## PROBLEM DESCRIPTION
All lines from the one containing "Instruction: Select the" through the final line of the entries are to be written out verbatim; no other line is to be included.

## DATA
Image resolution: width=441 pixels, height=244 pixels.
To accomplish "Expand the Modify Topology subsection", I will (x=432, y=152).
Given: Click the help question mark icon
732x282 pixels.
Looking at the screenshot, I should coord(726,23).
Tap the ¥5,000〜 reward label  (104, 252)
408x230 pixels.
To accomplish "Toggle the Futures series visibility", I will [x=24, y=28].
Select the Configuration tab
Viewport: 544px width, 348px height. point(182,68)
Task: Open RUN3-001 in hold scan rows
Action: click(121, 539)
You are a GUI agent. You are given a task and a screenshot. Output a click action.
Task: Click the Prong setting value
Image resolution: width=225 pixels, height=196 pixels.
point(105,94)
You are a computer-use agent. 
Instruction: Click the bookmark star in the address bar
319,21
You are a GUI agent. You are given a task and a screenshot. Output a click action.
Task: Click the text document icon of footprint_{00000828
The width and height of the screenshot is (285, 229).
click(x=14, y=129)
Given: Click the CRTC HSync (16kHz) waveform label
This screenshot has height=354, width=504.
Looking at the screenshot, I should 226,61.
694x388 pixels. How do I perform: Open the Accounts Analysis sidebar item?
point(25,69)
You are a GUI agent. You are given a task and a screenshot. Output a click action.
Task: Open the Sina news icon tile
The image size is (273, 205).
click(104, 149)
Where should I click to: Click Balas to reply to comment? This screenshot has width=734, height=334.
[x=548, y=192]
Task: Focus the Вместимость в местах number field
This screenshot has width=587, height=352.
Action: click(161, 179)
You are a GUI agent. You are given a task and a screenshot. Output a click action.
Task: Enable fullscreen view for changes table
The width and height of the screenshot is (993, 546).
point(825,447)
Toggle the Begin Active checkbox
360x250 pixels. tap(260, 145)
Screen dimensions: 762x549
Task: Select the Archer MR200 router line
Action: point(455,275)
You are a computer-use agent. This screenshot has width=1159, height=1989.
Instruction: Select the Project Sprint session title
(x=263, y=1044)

## EXERCISE ANSWER
Instruction: Select the Project Sprint session title
(x=263, y=1044)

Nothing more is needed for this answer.